Supplied entries
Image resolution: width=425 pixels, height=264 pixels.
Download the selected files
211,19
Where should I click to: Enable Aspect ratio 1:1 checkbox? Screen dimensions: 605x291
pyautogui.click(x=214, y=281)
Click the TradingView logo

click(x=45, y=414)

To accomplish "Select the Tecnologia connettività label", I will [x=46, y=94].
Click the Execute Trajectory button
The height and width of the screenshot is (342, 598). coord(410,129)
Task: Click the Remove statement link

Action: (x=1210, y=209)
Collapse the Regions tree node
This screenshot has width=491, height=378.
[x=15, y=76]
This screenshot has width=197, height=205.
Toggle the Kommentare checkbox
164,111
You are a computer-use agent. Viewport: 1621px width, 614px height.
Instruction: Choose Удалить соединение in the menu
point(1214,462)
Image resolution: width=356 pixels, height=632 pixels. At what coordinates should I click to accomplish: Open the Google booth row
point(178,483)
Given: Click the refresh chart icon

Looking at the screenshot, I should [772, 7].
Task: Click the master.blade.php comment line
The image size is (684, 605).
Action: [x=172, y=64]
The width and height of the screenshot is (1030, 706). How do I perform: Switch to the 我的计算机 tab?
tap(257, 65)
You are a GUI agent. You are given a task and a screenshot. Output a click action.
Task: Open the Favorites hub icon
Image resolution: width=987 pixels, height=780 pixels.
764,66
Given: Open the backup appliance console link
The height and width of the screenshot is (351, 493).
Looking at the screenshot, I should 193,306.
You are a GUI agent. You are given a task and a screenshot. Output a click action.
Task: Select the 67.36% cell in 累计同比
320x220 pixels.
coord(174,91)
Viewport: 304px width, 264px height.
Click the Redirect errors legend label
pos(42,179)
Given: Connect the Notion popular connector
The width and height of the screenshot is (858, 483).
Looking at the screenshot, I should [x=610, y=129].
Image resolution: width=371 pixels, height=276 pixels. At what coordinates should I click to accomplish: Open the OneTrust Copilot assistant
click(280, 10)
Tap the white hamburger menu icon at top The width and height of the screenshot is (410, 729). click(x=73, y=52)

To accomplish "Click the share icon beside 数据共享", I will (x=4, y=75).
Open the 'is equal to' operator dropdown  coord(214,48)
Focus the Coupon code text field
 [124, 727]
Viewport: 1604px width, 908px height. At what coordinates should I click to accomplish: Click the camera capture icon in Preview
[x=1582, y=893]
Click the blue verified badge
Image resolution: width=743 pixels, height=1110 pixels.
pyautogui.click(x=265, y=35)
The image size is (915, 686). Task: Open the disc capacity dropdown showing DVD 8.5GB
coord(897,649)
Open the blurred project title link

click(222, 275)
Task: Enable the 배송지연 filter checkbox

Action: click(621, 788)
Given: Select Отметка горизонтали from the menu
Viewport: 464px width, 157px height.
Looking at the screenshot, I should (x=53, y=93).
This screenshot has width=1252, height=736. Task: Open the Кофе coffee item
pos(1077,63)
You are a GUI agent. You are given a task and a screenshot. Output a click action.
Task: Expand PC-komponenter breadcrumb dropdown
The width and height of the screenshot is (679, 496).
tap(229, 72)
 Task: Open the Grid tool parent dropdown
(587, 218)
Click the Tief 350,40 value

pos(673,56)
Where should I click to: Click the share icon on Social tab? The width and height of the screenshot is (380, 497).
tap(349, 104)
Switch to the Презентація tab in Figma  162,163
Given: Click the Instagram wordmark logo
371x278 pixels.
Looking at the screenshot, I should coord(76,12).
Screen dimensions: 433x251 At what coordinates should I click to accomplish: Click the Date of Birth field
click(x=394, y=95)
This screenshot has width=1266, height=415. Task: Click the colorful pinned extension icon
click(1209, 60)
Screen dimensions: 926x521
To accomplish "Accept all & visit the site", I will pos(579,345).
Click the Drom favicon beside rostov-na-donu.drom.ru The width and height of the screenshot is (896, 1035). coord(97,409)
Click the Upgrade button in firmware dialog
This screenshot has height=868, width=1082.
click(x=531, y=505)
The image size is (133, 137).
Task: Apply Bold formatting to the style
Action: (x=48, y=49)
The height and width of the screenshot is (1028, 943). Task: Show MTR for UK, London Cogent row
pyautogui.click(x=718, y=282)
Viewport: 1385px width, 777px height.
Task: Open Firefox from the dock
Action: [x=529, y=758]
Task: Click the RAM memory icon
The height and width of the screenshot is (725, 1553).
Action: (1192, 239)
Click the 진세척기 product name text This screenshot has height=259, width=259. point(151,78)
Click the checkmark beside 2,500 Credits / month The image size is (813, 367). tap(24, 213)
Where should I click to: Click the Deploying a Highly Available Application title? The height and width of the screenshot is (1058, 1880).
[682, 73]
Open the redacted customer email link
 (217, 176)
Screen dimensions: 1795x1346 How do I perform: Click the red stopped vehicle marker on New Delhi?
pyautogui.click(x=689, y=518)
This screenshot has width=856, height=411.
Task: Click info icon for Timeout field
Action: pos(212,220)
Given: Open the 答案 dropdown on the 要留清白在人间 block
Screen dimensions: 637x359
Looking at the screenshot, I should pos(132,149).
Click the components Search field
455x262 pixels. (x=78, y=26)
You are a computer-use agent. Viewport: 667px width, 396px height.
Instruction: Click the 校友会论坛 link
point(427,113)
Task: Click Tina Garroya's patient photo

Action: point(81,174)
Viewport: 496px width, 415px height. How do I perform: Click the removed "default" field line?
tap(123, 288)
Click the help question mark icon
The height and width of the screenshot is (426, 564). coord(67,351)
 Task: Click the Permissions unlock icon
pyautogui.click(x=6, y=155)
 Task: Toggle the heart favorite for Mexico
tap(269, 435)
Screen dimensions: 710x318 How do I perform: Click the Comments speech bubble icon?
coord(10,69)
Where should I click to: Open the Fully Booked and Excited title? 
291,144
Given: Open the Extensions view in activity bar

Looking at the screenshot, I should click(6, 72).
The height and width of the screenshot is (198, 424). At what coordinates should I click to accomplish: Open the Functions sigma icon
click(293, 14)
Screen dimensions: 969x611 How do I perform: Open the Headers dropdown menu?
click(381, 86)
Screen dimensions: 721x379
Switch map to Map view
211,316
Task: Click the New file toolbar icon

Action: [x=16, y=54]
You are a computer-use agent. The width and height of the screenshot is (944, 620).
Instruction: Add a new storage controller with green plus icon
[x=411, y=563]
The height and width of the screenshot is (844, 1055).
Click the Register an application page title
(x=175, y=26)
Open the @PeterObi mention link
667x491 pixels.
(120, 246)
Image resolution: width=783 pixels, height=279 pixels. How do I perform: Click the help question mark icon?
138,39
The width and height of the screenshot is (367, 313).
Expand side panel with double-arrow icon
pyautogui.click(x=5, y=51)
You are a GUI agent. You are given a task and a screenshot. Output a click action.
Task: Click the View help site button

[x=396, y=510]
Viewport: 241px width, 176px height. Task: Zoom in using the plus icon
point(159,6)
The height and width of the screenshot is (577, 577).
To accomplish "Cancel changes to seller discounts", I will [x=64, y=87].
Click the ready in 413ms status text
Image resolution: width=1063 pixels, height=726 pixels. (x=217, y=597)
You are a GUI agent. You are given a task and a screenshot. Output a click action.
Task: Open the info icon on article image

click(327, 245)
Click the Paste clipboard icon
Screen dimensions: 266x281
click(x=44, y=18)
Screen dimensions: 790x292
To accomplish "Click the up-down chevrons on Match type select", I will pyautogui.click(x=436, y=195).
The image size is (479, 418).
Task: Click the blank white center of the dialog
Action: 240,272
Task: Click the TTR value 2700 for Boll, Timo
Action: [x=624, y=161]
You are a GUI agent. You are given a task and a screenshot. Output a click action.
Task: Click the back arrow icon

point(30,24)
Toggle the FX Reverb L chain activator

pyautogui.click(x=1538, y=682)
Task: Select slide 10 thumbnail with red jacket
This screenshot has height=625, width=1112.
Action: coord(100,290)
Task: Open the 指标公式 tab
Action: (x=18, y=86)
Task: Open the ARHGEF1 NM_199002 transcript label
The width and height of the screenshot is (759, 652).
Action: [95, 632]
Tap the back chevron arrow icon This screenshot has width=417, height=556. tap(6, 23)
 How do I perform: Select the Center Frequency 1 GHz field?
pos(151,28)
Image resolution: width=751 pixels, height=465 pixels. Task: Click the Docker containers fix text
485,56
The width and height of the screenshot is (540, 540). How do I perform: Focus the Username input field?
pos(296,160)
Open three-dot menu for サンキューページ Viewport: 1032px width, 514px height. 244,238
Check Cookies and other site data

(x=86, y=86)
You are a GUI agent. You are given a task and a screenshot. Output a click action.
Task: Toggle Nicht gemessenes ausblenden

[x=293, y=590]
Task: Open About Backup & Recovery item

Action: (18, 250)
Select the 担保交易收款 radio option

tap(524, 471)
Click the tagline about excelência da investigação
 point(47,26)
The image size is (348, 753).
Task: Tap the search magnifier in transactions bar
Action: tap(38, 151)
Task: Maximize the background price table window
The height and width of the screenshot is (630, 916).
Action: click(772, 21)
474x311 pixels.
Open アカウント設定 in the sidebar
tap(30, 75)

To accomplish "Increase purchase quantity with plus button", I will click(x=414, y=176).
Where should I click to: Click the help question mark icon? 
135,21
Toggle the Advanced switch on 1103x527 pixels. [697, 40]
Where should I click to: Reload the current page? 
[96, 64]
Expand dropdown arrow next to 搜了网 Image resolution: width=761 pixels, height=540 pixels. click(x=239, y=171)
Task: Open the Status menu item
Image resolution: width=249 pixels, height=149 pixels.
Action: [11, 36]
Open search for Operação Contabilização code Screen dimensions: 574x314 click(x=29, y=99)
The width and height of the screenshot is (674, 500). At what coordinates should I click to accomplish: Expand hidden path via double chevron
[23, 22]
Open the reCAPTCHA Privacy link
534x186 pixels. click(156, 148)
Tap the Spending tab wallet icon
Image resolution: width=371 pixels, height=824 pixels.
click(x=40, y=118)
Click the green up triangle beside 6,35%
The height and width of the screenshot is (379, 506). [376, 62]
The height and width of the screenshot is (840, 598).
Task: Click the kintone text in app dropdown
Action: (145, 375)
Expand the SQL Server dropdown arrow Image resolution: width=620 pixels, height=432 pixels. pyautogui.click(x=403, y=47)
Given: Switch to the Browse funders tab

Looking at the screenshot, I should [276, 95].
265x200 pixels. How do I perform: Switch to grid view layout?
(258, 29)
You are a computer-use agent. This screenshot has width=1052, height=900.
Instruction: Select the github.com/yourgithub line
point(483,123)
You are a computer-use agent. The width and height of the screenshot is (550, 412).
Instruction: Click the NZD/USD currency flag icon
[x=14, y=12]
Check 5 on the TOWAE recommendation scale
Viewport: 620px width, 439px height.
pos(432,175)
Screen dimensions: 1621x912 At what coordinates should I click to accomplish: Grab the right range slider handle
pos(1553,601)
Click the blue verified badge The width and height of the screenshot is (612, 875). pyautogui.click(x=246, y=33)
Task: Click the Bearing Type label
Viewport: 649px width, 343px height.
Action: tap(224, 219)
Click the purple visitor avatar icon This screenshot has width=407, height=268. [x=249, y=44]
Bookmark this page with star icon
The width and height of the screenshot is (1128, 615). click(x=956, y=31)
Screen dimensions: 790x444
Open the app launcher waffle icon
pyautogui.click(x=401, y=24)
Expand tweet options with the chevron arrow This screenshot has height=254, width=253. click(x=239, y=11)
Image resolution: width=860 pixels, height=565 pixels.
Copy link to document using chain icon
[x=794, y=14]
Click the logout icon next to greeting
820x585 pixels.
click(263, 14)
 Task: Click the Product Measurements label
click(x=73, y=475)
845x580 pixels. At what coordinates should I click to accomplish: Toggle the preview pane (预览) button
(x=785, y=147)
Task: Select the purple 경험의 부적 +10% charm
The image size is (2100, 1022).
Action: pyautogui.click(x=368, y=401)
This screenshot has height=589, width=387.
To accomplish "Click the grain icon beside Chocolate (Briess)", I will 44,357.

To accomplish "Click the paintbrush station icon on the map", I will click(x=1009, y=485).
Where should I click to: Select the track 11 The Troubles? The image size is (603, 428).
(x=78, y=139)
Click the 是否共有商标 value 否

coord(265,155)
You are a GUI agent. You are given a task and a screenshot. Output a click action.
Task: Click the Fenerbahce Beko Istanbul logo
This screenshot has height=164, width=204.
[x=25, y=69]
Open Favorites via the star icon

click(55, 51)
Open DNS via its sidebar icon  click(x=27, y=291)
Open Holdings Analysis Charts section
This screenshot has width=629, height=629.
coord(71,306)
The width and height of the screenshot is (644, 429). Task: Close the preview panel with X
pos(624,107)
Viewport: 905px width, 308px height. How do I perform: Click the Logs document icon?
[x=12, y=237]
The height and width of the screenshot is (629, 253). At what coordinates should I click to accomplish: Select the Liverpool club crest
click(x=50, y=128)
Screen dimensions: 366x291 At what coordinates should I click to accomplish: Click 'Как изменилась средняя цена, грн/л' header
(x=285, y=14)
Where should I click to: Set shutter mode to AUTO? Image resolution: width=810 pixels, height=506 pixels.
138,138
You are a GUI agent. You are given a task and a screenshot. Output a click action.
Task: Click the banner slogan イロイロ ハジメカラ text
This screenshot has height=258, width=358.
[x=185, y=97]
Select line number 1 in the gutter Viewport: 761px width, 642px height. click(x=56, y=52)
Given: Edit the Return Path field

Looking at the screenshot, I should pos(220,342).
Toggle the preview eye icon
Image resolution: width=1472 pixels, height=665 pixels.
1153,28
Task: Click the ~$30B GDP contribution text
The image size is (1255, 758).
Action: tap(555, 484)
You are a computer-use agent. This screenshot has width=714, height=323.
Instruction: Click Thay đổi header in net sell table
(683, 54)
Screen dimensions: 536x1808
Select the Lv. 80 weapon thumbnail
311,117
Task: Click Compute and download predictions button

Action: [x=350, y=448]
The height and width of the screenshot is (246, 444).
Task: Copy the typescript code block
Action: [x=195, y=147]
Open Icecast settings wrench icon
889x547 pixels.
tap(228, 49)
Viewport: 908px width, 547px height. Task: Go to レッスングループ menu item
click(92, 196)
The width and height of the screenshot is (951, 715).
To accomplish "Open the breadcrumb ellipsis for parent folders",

Task
Reproduce the records from the line that contains "Screen dimensions: 366x291" through the line that contains "Looking at the screenshot, I should pos(220,342).", including both of those lines.

Result of the task
Screen dimensions: 366x291 At what coordinates should I click to accomplish: Click 'Как изменилась средняя цена, грн/л' header
(x=285, y=14)
Where should I click to: Set shutter mode to AUTO? Image resolution: width=810 pixels, height=506 pixels.
138,138
You are a GUI agent. You are given a task and a screenshot. Output a click action.
Task: Click the banner slogan イロイロ ハジメカラ text
This screenshot has height=258, width=358.
[x=185, y=97]
Select line number 1 in the gutter Viewport: 761px width, 642px height. click(x=56, y=52)
Given: Edit the Return Path field

Looking at the screenshot, I should pos(220,342).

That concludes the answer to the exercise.